Similarly, we have nine members of Group B: Noah Brown, Terry McLaurin, Mack Hollins, DeVonta Smith, Marquise Brown, A.J. Brown, Tyler Lockett, Chris Olave, and Courtland Sutton. These nine receivers are averaging 84.0 yards but just 0.22 touchdowns per game, good for 9.8 fantasy points.
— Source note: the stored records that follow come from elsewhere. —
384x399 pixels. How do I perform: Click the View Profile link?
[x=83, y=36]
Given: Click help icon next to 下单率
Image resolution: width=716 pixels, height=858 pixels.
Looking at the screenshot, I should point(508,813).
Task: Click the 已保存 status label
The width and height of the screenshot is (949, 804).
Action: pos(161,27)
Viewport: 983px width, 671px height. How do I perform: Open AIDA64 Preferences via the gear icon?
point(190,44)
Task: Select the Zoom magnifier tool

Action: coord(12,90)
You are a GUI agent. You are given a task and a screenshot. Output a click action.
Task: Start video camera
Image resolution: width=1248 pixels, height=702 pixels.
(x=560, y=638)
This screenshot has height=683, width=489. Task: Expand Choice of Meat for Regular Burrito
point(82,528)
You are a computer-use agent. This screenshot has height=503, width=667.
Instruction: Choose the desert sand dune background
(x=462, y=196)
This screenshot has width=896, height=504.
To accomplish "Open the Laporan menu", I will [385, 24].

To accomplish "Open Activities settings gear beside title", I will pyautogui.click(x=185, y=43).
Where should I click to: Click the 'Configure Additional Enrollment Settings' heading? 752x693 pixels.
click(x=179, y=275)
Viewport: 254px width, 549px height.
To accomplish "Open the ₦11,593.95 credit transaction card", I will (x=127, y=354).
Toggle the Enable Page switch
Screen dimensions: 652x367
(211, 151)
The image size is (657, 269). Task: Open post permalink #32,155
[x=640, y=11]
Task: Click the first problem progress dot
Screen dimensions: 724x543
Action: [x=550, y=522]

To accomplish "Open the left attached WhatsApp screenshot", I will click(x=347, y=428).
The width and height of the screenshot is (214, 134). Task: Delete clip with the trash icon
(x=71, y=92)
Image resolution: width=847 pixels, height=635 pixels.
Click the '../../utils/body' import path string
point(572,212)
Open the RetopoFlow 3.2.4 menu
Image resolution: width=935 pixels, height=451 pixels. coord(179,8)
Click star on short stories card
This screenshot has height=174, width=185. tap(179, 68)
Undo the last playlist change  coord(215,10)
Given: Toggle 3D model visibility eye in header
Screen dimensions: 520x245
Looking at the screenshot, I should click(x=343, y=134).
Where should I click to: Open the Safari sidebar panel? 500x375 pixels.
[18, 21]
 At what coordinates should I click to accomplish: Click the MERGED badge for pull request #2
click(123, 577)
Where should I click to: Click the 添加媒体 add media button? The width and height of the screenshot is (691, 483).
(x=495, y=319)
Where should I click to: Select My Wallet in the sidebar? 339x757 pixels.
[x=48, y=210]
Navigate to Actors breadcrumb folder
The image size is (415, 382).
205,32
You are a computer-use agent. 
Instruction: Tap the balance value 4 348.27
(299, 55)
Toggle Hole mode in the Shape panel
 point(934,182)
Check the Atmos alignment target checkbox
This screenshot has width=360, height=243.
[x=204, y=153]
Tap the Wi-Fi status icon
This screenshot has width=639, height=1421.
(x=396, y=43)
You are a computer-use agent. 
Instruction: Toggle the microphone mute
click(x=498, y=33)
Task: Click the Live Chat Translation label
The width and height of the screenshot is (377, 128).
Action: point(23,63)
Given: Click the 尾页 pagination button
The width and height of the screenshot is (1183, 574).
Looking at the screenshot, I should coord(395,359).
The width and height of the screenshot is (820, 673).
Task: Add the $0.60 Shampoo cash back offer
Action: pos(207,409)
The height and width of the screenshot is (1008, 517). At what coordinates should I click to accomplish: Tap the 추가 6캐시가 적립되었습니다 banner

This is normally where I say "Group A currently leads Group B, but by the magic of regression, Group B will lead Group A over the next four weeks", but... Group A's edge in fantasy points per game right now is just 3%. If Group B finishes 2% ahead of them, that's not a very impressive reversal. If they averaged just 3 or 4 more yards per game, they'd be ahead of Group A already. So instead I'll say Group B must outscore Group A by at least 1 point per game for me to count this as a victory. If Group A continues averaging 10 points per game, that means Group B must outscore them by at least 10%, but since I suspect both groups will score slightly fewer points, that means Group B's edge will likely need to be even larger than 10%.
Can Group B do it? I feel fairly confident, but follow along over the coming weeks and we'll find out.